Durch Schwefelaufnahme nimmt der Kautschuk bedeutend an Volumen zu. Es zeigt sich
dies daraus, daſs beim Entfernen alles nicht gebundenen Schwefels durch Kochen mit
kaustischer Soda eine Volumenabnahme von etwa 2,5 Proc. stattfindet. So behandelter
vulkanisirter Kautschuk verdirbt sehr schnell, was sich Thomson daraus erklärt, daſs die vorher mit Schwefel gefüllten Poren nach
Kochen mit Natron Luft enthalten. Wenn Kautschuk in schneller Oxydation begriffen ist, entwickelt er
einen stechenden Geruch. Dabei entstehen harte brüchige Harze und eine weiche fettig
aussehende Substanz, welche bei gewöhnlicher Temperatur flüchtig ist.

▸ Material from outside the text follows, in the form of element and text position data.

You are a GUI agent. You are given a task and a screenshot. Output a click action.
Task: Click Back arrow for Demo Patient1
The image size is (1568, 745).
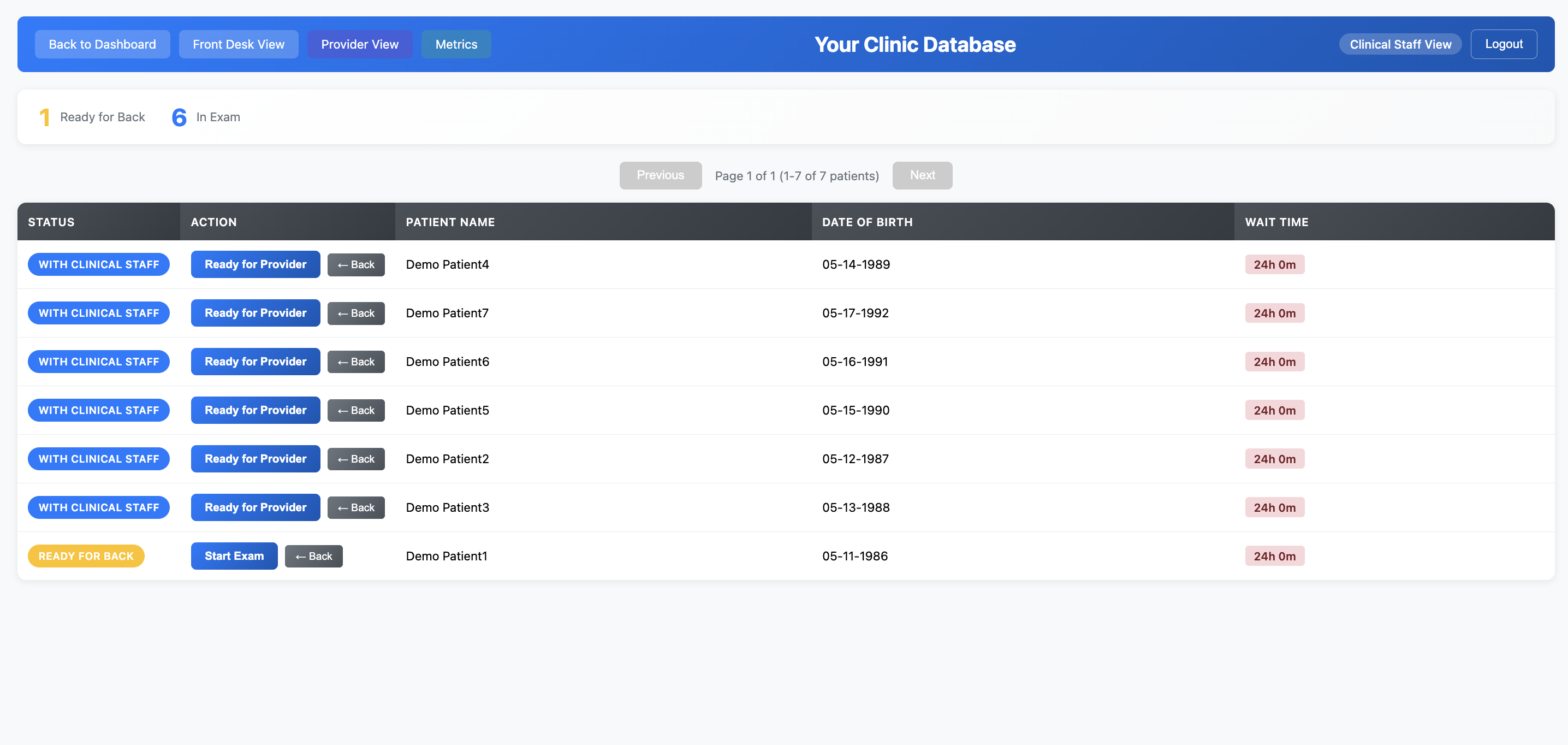coord(313,555)
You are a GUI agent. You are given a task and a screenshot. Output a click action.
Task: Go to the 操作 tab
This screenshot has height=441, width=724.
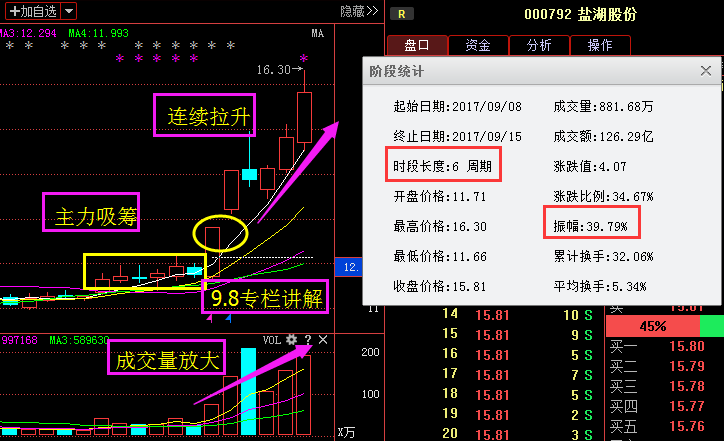600,45
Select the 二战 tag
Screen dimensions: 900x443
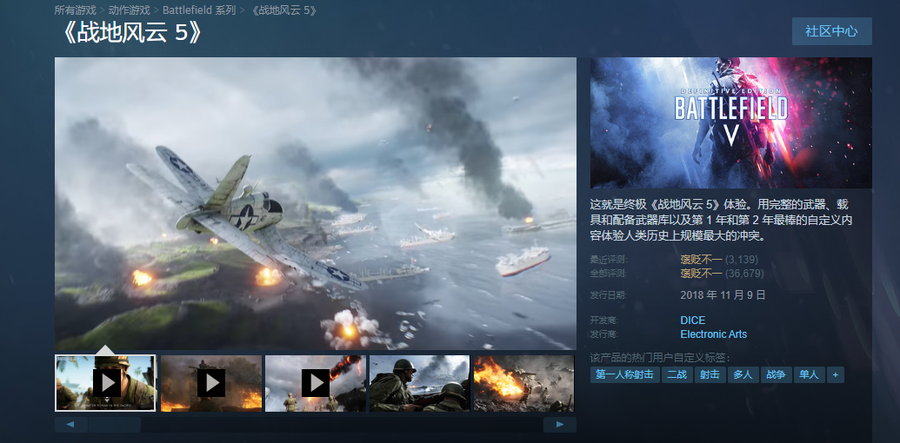click(676, 375)
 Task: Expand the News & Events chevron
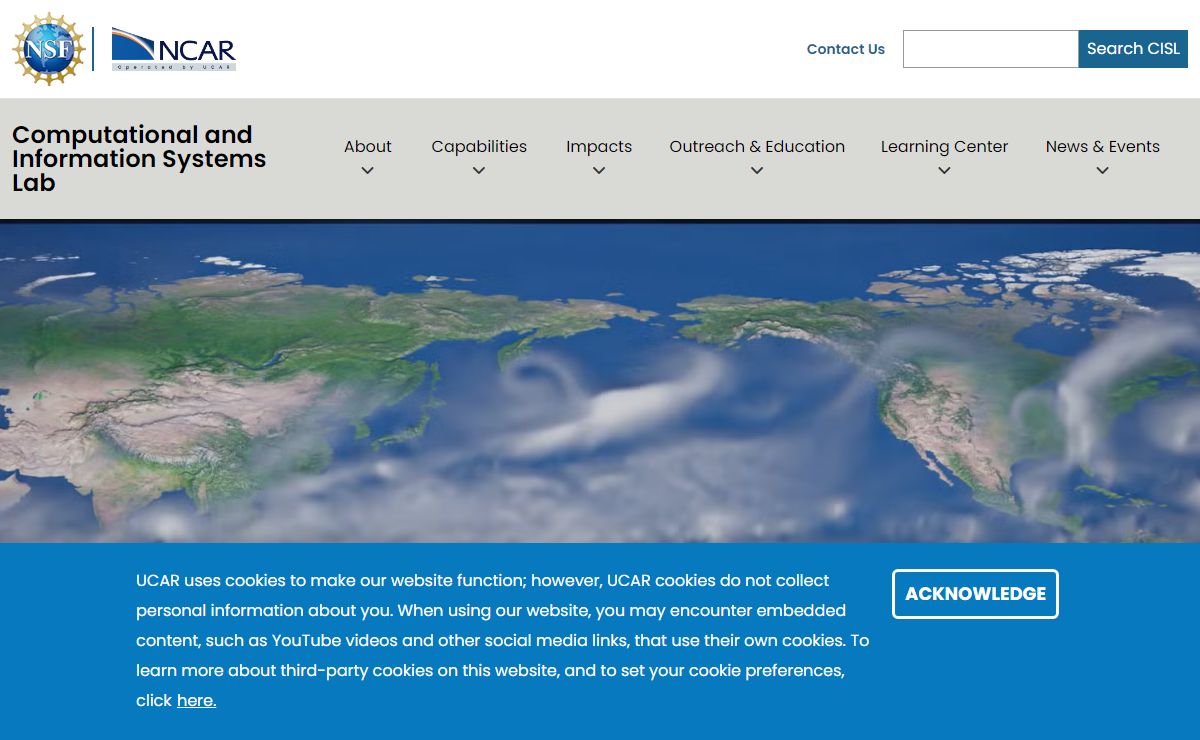(x=1103, y=171)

Thomson hat viele Versuche über die Einwirkung von
verschiedenen Gasen auf Kautschuk angestellt, indem er ausgespannte Kautschukfäden
in mit verschiedenen Gasen gefüllten Gefäſsen dem Sonnenlichte aussetzte. In
trockenem und feuchtem Sauerstoff rissen die Fäden bald und wurden hart. Dabei
zeigte sich eine bedeutende Aufnahme von Gas. In Kohlensäure, wie auch in
Wasserstoff und im Vacuum blieben die Fäden, obschon dem Sonnenlichte ausgesetzt,
unverändert.
Ueber den zerstörenden Einfluſs von Oelen auf Kautschuk hat Thomson ebenfalls Versuche angestellt und Kautschukfäden mit 1 bis 100
Proc.Oel behandelt und 6 bis 7 Jahre lang sich selbst überlassen. Die mit wenig Oel
behandelten Fäden blieben während dieser Zeit völlig unverändert und elastisch. Wenn
viel Oel aufgetragen wurde, zeigte sich eine Beförderung der Oxydation. Kautschuk
bildet zuerst mit Oelen eine weiche Masse, welche die Elasticität behält, sich aber
an der Luft sehr schnell oxydirt. Thomson fand, daſs
Palmnuſsöl und Palmöl die Elasticität von Kautschuk am schnellsten zerstören. Am
geringsten ist der Schaden bei Verwendung von Castoröl. In einem besonderen Falle
wies Thomson nach, daſs das schnelle Verderben von mit
Kautschuk wasserdicht gemachtem Tuch wesentlich von
einem zu hohen Oelgehalte des verwendeten Tuches herrührte. Er hält es daher für
rathsam, mit den verschiedenen Tüchern vor dem Behandeln mit Kautschuk im Kleinen
Versuche anzustellen und die Proben 1 bis 2 Tage auf einer Temperatur von 100° zu
halten. Wenn ein Tuch mehr als 1 Proc. Oel enthält, so übt es wahrscheinlich auf den
Kautschuk nachher schlechte Einwirkung aus.